▸ BRIEF
With the material below, print exactly the lines between the line holding "UpdateWebAppCustomizationResponse (1100, 1407)" and the line holding "CreateServerResponse (590, 347)", inclusive. Add nothing else.

● ● ● ● ● ● ●

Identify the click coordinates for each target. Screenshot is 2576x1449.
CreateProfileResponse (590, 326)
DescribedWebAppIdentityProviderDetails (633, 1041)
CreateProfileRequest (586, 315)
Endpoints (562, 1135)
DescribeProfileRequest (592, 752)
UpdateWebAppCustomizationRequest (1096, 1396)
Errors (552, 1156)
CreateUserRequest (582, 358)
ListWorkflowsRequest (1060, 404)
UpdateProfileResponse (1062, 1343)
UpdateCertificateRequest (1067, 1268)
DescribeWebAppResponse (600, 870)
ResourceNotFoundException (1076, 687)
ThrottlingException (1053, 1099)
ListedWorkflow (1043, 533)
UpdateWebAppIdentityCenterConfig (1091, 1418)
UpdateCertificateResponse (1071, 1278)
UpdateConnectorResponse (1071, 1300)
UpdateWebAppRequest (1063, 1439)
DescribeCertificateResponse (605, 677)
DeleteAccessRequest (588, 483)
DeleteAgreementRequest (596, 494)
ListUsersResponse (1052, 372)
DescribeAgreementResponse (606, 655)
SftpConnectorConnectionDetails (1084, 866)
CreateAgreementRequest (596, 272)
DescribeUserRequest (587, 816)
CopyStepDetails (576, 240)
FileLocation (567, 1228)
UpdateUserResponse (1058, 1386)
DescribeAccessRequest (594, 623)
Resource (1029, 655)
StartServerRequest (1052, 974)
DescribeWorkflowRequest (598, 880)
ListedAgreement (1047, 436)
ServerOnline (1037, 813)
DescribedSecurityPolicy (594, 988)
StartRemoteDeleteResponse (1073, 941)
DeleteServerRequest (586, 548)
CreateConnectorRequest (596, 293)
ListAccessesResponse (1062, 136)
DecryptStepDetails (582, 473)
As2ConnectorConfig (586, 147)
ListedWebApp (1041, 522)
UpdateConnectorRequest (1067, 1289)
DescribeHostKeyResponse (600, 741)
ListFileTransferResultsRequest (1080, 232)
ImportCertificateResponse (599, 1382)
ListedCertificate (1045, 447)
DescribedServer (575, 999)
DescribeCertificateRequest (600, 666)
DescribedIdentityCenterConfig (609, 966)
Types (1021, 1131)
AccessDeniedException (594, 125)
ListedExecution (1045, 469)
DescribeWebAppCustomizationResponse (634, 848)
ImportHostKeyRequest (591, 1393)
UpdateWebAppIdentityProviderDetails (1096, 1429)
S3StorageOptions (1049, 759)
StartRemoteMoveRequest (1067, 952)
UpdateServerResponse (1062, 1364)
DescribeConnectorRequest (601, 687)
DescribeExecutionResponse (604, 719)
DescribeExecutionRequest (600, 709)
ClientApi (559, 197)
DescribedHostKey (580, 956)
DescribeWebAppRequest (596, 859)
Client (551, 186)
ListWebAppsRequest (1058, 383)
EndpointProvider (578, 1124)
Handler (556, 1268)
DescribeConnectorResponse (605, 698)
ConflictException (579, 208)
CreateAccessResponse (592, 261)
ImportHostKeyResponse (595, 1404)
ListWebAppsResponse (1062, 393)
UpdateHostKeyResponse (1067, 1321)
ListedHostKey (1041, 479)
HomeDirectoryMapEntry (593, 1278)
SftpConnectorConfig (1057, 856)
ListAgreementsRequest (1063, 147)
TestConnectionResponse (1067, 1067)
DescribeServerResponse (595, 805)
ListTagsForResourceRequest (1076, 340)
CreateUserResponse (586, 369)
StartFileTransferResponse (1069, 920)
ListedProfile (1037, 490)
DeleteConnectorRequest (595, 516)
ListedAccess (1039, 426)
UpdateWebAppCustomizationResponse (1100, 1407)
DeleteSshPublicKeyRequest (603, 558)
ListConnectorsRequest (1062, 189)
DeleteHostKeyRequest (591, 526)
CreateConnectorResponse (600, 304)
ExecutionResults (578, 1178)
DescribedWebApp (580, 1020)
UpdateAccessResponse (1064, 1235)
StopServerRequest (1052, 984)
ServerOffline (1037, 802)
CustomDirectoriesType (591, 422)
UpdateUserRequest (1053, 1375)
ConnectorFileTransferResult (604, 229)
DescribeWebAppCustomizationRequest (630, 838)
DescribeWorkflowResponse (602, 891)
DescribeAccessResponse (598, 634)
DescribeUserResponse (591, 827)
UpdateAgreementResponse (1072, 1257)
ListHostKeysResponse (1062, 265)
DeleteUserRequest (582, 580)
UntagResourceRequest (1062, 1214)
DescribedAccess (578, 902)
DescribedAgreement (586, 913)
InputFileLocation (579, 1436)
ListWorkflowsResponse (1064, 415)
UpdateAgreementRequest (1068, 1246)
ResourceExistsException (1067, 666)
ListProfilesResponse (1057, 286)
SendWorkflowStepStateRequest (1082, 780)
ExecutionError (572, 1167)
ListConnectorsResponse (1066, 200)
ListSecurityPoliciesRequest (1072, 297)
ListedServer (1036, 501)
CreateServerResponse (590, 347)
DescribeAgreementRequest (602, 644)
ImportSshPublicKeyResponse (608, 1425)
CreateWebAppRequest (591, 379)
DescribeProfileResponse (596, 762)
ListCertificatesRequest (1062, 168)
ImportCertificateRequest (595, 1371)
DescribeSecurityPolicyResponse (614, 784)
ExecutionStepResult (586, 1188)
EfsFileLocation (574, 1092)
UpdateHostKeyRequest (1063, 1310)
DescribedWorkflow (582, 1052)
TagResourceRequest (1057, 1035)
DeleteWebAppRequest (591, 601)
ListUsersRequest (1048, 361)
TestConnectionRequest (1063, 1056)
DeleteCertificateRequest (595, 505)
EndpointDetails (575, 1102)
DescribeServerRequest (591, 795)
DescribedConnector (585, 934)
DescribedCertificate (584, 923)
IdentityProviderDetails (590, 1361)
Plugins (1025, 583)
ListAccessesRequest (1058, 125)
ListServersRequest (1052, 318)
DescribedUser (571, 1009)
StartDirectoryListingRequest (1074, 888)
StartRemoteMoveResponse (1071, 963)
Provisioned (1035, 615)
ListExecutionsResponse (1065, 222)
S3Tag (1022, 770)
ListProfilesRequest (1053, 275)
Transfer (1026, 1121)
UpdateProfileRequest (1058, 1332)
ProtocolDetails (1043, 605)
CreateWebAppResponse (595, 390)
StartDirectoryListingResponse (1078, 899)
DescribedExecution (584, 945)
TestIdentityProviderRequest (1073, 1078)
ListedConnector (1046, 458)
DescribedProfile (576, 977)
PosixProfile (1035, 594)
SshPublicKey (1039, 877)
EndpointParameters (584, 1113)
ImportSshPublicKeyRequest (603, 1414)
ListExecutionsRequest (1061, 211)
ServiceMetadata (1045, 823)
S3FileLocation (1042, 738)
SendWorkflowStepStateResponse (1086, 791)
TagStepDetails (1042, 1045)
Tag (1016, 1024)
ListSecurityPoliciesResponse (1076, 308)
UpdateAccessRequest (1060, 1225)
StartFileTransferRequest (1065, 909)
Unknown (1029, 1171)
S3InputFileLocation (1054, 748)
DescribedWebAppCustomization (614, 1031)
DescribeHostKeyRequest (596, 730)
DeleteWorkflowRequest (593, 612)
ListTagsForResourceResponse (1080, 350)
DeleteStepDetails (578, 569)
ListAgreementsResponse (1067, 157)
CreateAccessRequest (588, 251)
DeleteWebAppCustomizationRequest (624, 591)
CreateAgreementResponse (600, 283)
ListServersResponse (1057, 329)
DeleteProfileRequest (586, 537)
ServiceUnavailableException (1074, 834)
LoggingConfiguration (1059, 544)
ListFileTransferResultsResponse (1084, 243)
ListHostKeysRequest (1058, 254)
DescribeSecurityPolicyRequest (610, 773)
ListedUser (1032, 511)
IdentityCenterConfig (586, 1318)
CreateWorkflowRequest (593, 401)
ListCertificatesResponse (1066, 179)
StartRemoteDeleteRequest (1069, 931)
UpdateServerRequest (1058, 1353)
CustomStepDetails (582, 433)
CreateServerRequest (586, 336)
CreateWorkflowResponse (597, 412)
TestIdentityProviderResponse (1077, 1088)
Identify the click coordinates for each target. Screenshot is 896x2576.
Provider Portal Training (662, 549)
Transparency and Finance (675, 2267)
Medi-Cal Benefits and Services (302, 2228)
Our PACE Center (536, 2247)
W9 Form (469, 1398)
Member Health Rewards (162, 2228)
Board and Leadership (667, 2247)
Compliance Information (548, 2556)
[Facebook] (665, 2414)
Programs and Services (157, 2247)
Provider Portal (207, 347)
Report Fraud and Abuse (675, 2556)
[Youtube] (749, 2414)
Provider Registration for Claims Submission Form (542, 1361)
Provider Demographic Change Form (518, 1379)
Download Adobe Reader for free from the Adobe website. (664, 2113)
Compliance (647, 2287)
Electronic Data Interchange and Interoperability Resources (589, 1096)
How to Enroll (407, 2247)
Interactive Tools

● ● ● ● ● ● ●

▸ TASK ANSWER
UpdateWebAppCustomizationResponse (1100, 1407)
DeleteSshPublicKeyRequest (603, 558)
ListConnectorsRequest (1062, 189)
DeleteHostKeyRequest (591, 526)
CreateConnectorResponse (600, 304)
ExecutionResults (578, 1178)
DescribedWebApp (580, 1020)
UpdateAccessResponse (1064, 1235)
StopServerRequest (1052, 984)
ServerOffline (1037, 802)
CustomDirectoriesType (591, 422)
UpdateUserRequest (1053, 1375)
ConnectorFileTransferResult (604, 229)
DescribeWebAppCustomizationRequest (630, 838)
DescribeWorkflowResponse (602, 891)
DescribeAccessResponse (598, 634)
DescribeUserResponse (591, 827)
UpdateAgreementResponse (1072, 1257)
ListHostKeysResponse (1062, 265)
DeleteUserRequest (582, 580)
UntagResourceRequest (1062, 1214)
DescribedAccess (578, 902)
DescribedAgreement (586, 913)
InputFileLocation (579, 1436)
ListWorkflowsResponse (1064, 415)
UpdateAgreementRequest (1068, 1246)
ResourceExistsException (1067, 666)
ListProfilesResponse (1057, 286)
SendWorkflowStepStateRequest (1082, 780)
ExecutionError (572, 1167)
ListConnectorsResponse (1066, 200)
ListSecurityPoliciesRequest (1072, 297)
ListedServer (1036, 501)
CreateServerResponse (590, 347)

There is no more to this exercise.